**GIVEN REQUEST**
Rewrite the material from the line with "Click the Advanced" to the line with "Looking at the screenshot, I should [658, 465]." as a numbered list, one line per item, and leave out any blank lines.

**EXERCISE MATERIALS**
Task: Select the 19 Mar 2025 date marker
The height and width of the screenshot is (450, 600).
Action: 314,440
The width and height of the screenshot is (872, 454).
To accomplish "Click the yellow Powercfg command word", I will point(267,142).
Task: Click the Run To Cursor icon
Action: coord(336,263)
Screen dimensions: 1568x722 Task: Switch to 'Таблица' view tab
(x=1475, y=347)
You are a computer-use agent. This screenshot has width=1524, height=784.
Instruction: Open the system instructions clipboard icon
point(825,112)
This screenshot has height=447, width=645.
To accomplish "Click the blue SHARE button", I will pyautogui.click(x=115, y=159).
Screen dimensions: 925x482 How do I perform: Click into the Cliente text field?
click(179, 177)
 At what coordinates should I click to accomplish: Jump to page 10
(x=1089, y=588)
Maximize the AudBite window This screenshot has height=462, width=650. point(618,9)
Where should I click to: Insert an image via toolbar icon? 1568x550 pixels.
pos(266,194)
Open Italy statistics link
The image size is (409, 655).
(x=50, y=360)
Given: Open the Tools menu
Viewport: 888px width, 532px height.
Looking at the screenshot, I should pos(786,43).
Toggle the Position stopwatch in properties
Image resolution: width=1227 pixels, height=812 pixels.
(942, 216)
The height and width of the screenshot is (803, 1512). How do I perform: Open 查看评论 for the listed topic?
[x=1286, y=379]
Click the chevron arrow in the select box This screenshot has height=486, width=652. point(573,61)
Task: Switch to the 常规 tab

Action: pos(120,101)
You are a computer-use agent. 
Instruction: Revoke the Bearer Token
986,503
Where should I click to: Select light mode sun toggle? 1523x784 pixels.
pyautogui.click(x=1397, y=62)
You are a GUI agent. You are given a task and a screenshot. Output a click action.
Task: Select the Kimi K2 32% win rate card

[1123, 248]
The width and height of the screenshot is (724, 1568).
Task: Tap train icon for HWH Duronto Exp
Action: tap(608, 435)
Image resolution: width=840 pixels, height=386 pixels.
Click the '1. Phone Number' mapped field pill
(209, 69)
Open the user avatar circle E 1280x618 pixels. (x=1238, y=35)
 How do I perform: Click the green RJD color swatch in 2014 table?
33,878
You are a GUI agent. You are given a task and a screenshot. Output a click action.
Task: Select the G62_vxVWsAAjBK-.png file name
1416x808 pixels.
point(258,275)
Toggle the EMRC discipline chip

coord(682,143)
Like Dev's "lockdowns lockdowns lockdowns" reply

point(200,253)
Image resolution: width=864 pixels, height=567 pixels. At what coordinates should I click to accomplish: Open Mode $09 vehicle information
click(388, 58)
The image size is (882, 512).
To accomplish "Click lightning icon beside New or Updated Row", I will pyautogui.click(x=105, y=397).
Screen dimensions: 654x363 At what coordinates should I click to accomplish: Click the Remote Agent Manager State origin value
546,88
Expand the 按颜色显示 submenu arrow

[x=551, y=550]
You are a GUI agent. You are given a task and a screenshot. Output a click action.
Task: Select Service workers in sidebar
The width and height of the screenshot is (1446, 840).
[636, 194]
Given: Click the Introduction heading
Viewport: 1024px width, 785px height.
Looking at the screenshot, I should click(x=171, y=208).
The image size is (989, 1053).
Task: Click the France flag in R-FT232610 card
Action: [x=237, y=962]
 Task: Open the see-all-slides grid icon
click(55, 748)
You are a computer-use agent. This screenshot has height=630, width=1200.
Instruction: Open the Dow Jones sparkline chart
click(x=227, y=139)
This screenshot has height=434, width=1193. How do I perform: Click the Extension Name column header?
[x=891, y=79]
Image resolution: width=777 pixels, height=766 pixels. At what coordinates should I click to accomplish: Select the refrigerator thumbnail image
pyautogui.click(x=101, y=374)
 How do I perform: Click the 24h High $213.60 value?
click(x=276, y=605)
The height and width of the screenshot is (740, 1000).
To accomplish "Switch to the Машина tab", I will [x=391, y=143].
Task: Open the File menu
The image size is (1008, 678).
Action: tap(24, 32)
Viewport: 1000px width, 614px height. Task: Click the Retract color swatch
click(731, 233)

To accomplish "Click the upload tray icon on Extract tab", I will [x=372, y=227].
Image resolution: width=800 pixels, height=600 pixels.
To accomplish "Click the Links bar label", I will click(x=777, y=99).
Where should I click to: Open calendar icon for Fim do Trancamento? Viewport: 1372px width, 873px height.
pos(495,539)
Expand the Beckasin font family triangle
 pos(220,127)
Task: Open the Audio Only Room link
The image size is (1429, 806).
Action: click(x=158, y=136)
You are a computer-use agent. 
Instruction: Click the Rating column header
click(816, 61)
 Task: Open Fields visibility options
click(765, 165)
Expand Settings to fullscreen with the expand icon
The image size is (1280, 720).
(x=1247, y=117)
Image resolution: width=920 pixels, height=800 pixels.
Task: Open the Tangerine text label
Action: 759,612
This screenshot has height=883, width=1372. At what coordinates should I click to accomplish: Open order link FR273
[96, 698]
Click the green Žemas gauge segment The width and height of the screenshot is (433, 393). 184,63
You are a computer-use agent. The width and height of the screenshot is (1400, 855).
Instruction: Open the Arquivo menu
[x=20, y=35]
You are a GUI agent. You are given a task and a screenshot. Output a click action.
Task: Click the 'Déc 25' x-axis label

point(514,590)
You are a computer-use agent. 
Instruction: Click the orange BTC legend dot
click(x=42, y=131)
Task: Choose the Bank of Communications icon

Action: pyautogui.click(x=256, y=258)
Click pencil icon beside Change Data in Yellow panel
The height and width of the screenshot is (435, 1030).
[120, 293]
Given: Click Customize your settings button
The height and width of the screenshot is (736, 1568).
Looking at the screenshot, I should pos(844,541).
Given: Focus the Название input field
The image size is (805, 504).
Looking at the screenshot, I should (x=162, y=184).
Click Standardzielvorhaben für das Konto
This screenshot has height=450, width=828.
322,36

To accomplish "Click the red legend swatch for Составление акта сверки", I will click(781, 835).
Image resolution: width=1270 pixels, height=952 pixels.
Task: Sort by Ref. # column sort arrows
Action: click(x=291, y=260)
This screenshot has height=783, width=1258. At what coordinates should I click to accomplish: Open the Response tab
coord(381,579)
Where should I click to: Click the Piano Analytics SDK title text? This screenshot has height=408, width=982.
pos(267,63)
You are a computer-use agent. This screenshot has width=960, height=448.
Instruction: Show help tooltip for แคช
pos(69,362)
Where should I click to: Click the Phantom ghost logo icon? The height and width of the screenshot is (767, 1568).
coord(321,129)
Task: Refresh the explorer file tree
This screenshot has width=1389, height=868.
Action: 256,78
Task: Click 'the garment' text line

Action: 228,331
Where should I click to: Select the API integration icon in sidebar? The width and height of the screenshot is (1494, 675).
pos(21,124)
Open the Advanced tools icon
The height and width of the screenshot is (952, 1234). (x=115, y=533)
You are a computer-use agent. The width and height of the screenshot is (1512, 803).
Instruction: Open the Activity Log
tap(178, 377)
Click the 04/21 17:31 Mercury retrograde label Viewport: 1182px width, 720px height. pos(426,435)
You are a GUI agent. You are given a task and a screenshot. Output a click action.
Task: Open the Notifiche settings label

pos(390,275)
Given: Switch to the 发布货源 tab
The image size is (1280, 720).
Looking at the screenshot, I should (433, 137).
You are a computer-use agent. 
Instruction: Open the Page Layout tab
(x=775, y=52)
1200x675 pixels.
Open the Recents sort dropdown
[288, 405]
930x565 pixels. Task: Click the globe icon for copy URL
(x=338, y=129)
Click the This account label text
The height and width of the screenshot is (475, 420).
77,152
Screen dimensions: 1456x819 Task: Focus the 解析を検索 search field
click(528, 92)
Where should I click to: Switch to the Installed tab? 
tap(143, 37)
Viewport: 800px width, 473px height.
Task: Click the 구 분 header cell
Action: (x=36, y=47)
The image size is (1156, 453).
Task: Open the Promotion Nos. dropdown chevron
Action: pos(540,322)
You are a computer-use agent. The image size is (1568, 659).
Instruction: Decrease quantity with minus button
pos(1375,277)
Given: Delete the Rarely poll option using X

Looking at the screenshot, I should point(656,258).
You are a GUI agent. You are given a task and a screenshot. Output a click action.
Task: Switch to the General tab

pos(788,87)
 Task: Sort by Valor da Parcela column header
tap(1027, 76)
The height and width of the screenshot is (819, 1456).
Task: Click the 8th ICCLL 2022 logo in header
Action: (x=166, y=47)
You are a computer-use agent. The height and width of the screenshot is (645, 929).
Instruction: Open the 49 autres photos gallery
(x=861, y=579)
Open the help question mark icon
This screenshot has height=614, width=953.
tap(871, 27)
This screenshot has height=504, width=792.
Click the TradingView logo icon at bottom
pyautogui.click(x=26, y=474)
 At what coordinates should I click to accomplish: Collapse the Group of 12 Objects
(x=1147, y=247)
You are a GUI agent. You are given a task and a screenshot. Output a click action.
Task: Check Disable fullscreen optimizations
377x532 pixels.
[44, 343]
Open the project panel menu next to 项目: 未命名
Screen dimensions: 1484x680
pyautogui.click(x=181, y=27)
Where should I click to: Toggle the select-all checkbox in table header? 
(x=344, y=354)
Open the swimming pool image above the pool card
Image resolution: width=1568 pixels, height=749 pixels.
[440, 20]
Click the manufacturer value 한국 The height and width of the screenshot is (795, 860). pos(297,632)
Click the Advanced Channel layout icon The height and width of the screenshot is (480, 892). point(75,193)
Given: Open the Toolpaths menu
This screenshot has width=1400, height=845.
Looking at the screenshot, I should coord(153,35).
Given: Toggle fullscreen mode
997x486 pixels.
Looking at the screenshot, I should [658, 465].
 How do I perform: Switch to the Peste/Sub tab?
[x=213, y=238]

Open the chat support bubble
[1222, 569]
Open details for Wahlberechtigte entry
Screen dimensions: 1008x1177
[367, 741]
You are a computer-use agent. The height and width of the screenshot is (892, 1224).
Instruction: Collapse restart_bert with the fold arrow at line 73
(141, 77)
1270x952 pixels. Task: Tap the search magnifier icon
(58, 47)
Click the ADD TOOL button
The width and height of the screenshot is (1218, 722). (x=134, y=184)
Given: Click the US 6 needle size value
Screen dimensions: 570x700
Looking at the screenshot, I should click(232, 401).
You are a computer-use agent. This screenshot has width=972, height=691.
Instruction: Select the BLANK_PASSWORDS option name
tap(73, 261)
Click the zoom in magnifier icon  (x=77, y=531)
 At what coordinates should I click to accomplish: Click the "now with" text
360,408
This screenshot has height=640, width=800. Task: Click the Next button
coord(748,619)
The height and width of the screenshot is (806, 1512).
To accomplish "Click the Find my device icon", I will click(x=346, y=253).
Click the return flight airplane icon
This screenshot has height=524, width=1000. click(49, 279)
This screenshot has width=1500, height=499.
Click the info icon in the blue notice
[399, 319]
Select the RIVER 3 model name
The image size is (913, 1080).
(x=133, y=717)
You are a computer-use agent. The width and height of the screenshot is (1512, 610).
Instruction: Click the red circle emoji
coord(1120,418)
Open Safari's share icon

**EXERCISE RESPONSE**
1. Click the Advanced Channel layout icon The height and width of the screenshot is (480, 892). point(75,193)
2. Given: Open the Toolpaths menu
3. This screenshot has width=1400, height=845.
4. Looking at the screenshot, I should coord(153,35).
5. Given: Toggle fullscreen mode
6. 997x486 pixels.
7. Looking at the screenshot, I should [658, 465].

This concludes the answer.